### Problem statement
Count the lines in the items below that contain the string "status", matching case exactly, and give only the number.

--

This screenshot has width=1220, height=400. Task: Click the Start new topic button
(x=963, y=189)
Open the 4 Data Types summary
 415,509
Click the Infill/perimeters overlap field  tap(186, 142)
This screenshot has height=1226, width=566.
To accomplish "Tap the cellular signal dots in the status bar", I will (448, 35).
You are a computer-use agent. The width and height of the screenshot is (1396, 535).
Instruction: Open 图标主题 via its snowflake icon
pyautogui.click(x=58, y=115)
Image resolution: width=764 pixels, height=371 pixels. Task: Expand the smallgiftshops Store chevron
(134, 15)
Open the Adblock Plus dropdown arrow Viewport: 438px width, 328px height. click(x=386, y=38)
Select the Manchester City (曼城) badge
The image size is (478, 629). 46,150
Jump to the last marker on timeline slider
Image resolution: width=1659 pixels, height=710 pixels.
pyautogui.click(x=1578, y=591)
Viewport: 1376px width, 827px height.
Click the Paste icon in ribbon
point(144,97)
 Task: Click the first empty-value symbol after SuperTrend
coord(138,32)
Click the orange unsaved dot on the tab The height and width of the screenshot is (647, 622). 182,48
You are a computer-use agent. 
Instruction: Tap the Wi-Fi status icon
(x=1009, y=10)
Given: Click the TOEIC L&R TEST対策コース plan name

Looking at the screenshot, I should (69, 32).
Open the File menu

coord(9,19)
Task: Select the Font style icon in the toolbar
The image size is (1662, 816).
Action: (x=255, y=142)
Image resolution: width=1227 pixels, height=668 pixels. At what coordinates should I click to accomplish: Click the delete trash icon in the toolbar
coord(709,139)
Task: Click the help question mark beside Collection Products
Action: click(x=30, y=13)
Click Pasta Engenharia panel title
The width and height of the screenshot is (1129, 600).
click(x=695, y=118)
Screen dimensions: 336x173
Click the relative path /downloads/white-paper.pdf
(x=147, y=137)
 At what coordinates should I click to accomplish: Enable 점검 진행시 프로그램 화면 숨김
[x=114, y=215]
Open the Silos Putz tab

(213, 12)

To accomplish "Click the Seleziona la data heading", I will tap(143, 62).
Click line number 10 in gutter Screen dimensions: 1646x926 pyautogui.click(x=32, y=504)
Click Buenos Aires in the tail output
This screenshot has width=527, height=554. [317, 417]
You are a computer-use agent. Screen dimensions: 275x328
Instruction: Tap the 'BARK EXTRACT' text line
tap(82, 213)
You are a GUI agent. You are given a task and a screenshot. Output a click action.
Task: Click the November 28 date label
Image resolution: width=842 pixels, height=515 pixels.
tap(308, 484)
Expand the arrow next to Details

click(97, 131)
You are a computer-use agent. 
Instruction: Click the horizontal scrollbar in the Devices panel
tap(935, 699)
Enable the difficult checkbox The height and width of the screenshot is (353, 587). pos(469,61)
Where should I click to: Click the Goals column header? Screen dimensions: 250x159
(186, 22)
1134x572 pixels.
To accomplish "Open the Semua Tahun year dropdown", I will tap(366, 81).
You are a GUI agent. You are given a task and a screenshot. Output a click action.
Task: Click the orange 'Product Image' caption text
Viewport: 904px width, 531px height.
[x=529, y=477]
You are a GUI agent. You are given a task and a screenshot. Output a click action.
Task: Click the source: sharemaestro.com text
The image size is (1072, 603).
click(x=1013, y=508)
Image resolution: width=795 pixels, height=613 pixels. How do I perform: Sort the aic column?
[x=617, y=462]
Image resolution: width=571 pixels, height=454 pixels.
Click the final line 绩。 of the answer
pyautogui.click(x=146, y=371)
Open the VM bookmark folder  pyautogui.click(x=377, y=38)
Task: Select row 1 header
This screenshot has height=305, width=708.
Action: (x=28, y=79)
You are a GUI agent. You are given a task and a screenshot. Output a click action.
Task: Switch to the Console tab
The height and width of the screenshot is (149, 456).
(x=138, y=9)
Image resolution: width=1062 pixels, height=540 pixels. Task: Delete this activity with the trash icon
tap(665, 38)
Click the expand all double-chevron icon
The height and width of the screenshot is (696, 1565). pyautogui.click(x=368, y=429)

--

### Result of this exercise
2